> PROVIDED INFORMATION:
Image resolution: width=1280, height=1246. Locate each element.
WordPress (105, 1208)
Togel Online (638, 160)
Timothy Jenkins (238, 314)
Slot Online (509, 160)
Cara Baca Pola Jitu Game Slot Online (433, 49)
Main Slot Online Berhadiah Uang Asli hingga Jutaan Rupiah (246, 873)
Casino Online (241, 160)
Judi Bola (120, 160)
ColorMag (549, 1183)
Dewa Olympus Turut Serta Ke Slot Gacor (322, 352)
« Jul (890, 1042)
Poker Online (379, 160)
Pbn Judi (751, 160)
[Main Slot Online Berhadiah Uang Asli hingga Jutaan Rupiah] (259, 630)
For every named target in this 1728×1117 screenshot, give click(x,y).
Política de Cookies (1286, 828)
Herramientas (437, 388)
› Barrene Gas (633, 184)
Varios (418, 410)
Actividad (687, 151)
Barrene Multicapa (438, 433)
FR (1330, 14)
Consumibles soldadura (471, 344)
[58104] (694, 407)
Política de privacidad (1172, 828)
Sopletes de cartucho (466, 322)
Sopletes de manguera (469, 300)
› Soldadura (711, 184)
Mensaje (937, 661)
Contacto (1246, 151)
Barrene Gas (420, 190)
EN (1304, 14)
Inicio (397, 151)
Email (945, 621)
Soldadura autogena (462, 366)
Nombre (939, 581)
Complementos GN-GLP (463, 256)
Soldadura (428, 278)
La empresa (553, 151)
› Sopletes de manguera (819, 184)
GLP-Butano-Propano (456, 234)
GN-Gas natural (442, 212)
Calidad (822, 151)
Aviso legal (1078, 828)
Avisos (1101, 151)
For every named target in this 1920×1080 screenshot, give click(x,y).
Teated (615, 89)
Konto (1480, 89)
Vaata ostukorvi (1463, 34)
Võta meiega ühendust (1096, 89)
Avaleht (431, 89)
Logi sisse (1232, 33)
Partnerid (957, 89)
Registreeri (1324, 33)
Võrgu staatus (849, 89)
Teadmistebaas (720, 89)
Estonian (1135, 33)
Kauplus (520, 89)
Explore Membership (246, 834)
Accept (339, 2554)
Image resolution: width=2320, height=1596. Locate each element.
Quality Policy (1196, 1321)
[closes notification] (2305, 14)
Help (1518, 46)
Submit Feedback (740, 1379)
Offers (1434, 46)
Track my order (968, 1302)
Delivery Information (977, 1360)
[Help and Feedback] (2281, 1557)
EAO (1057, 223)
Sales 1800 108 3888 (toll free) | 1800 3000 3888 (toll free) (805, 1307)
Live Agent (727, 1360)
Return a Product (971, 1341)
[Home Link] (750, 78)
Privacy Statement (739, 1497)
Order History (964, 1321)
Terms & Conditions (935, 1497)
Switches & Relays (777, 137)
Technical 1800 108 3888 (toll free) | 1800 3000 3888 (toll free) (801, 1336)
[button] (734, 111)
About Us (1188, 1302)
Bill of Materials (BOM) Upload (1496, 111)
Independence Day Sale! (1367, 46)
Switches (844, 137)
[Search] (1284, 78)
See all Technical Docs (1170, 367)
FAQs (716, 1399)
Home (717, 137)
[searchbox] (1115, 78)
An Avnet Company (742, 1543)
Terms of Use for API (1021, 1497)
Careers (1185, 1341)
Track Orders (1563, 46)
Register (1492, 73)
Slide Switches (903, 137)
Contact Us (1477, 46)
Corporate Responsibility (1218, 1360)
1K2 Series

> WHAT IS NEEDED: Without leaving anything out, give the entries again exactly.

> RESPONSE:
Image resolution: width=1280, height=1246. Locate each element.
WordPress (105, 1208)
Togel Online (638, 160)
Timothy Jenkins (238, 314)
Slot Online (509, 160)
Cara Baca Pola Jitu Game Slot Online (433, 49)
Main Slot Online Berhadiah Uang Asli hingga Jutaan Rupiah (246, 873)
Casino Online (241, 160)
Judi Bola (120, 160)
ColorMag (549, 1183)
Dewa Olympus Turut Serta Ke Slot Gacor (322, 352)
« Jul (890, 1042)
Poker Online (379, 160)
Pbn Judi (751, 160)
[Main Slot Online Berhadiah Uang Asli hingga Jutaan Rupiah] (259, 630)
For every named target in this 1728×1117 screenshot, give click(x,y).
Política de Cookies (1286, 828)
Herramientas (437, 388)
› Barrene Gas (633, 184)
Varios (418, 410)
Actividad (687, 151)
Barrene Multicapa (438, 433)
FR (1330, 14)
Consumibles soldadura (471, 344)
[58104] (694, 407)
Política de privacidad (1172, 828)
Sopletes de cartucho (466, 322)
Sopletes de manguera (469, 300)
› Soldadura (711, 184)
Mensaje (937, 661)
Contacto (1246, 151)
Barrene Gas (420, 190)
EN (1304, 14)
Inicio (397, 151)
Email (945, 621)
Soldadura autogena (462, 366)
Nombre (939, 581)
Complementos GN-GLP (463, 256)
Soldadura (428, 278)
La empresa (553, 151)
› Sopletes de manguera (819, 184)
GLP-Butano-Propano (456, 234)
GN-Gas natural (442, 212)
Calidad (822, 151)
Aviso legal (1078, 828)
Avisos (1101, 151)
For every named target in this 1920×1080 screenshot, give click(x,y).
Teated (615, 89)
Konto (1480, 89)
Vaata ostukorvi (1463, 34)
Võta meiega ühendust (1096, 89)
Avaleht (431, 89)
Logi sisse (1232, 33)
Partnerid (957, 89)
Registreeri (1324, 33)
Võrgu staatus (849, 89)
Teadmistebaas (720, 89)
Estonian (1135, 33)
Kauplus (520, 89)
Explore Membership (246, 834)
Accept (339, 2554)
Image resolution: width=2320, height=1596. Locate each element.
Quality Policy (1196, 1321)
[closes notification] (2305, 14)
Help (1518, 46)
Submit Feedback (740, 1379)
Offers (1434, 46)
Track my order (968, 1302)
Delivery Information (977, 1360)
[Help and Feedback] (2281, 1557)
EAO (1057, 223)
Sales 1800 108 3888 (toll free) | 1800 3000 3888 (toll free) (805, 1307)
Live Agent (727, 1360)
Return a Product (971, 1341)
[Home Link] (750, 78)
Privacy Statement (739, 1497)
Order History (964, 1321)
Terms & Conditions (935, 1497)
Switches & Relays (777, 137)
Technical 1800 108 3888 (toll free) | 1800 3000 3888 (toll free) (801, 1336)
[button] (734, 111)
About Us (1188, 1302)
Bill of Materials (BOM) Upload (1496, 111)
Independence Day Sale! (1367, 46)
Switches (844, 137)
[Search] (1284, 78)
See all Technical Docs (1170, 367)
FAQs (716, 1399)
Home (717, 137)
[searchbox] (1115, 78)
An Avnet Company (742, 1543)
Terms of Use for API (1021, 1497)
Careers (1185, 1341)
Track Orders (1563, 46)
Register (1492, 73)
Slide Switches (903, 137)
Contact Us (1477, 46)
Corporate Responsibility (1218, 1360)
1K2 Series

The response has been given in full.